Soal Isu PHK Karyawan, Bos Krakatau Steel: Ada Pemelintiran Informasi

Soal Isu PHK Karyawan, Bos Krakatau Steel: Ada Pemelintiran Informasi

Sylke Febrina Laucereno - detikFinance
Rabu, 03 Jul 2019 10:03 WIB
Foto: dok. Krakatau Steel
Jakarta - Salah satu badan usaha milik negara (BUMN) yang bergerak di industri baja, PT Krakatau Steel saat ini sedang diterpa isu pemutusan hubungan kerja (PHK) 1.300 karyawan. Pejabat Krakatau Steel menyebutkan jika tidak ada PHK tersebut dan saat ini perusahaan sedang menyelamatkan diri dari kerugian.

Direktur Utama Krakatau Steel, Silmy Karim menjelaskan saat ini perusahaan sedang melakukan restrukturisasi. Hal ini dilakukan demi mengurangi kerugian yang sudah dialami oleh perusahaan selama tujuh tahun berturut-turut.

"Iya (restrukturisasi), jadi memang kita tidak perpanjang kontrak pegawai outsourcing. Ada misslead dalam proses itu, ada pemelintiran informasi," kata Silmy saat berbincang dengan detikFinance, Senin (1/7/2019).

SCROLL TO CONTINUE WITH CONTENT

Dia menambahkan, memang ada surat terkait informasi restrukturisasi yang akan dilakukan oleh perusahaan. Namun dalam poin surat tersebut tak ada kalimat yang menyatakan pemutusan hubungan kerja (PHK) kepada karyawan.

Restrukturisasi yang Silmy lakukan untuk Krakatau Steel mencakup restrukturisasi organisasi, restrukturisasi utang dan restrukturisasi bisnis. "Ini sudah tidak bisa ditawar, tujuh tahun berturut-turut rugi. Judulnya tetap rugi, ini harus dilakukan sesuatu, nggak bisa kita diam-diam saja," jelas dia.

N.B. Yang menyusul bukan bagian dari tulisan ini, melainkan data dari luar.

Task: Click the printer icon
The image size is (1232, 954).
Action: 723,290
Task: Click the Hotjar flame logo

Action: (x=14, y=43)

Silmy mengungkapkan sebagai pimpinan perusahaan, dirinya mengambil keputusan yang sudah dipertimbangkan dengan masalah-masalah yang ada selama ini. Dalam menentukan kebijakan, dia berupaya untuk memutuskan agar risikonya rendah dan bisa menyelesaikan persoalan.

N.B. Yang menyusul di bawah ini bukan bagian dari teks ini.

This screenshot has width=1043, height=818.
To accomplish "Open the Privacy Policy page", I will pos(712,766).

"Ketika rugi itu tujuh tahun berturut-turut berarti ada persoalan yang belum selesai ya kan? Nah ini bagian dari menyelesaikan persoalan," ujarnya.

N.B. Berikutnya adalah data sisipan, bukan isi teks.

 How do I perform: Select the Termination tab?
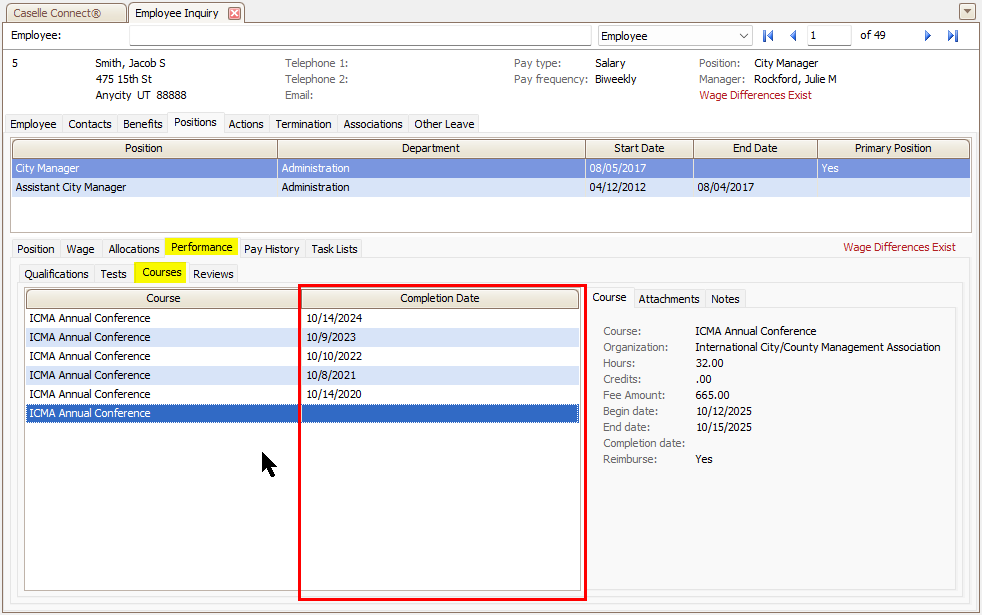pos(303,124)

Hingga saat ini Silmy mengaku belum ada rencana untuk melakukan PHK karyawannya. Saat ini perseroan memiliki program cost to profit center. Yakni mengoptimalisasi karyawan di induk usaha, yakni dengan menempatkan karyawan-karyawan di perusahaan anak dan perusahaan cucu.


"Karena saya perlu industri baja yang efisien, ini tak bisa dihindari. Bahkan pelaku bisnis baja di Jepang dan Korea mereka sudah memprediksi China akan sangat kompetitif. Kalau tidak berubah maka akan tersisih dan kalah. Seperti British Steel dia sudah bangkrut, kalah dan sudah stuck dia, sudah mau mati," imbuh dia.

Menurut Silmy, restrukturisasi ini memang harus dilakukan, dalam proses optimalisasi karyawan ada pegawai outsourcing yang tidak diperpanjang."Ada outsourcing yang tidak kita perpanjang karena kontraknya habis," jelas dia.